Fig. 4Unsupervised embedding of expression profiles reveals relationships among primary sites. Expression profiles from all samples in the TCGA dataset were embedded into two dimensions using uniform manifold approximation and projection (UMAP) [86] and colored by primary tumour type.

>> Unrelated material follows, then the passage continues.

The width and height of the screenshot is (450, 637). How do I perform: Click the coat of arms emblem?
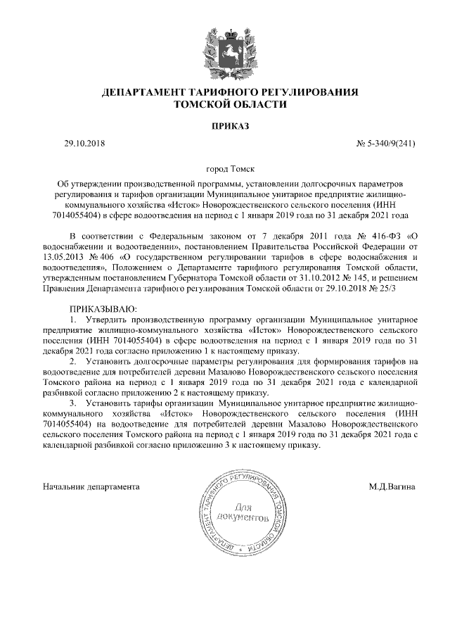(x=225, y=51)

For each cancer, labels are placed near the centroid of the expression profile in the UMAP latent space. Anatomical and histological relationships are emergent and add context to the most common misclassifications in Figure S2a. The following groups of cancers are highlighted with green, blue, and purple ellipses, respectively: i) COADREAD, STAD; ii) BLCA, CESC, ESCA, HNSC, LUSC; iii) GBM, LGG.
Fig. 5Cross- and external validation of molecular subtype predictors. A predictor of molecular subtypes was constructed for each of 11 primary tumour types, spanning 38 molecular subtypes on the TCGA dataset. (a) Per-class accuracy, (b) specificity, and (c) sensitivity of molecular subtype classifications evaluated through cross-validation (Fig. 1c). To further validate these subtype predictors, ovarian (d) and breast (e) subtype predictors were used to predict the respective molecular subtypes in two external datasets (GSE9899 and EGAS00000000083, respectively).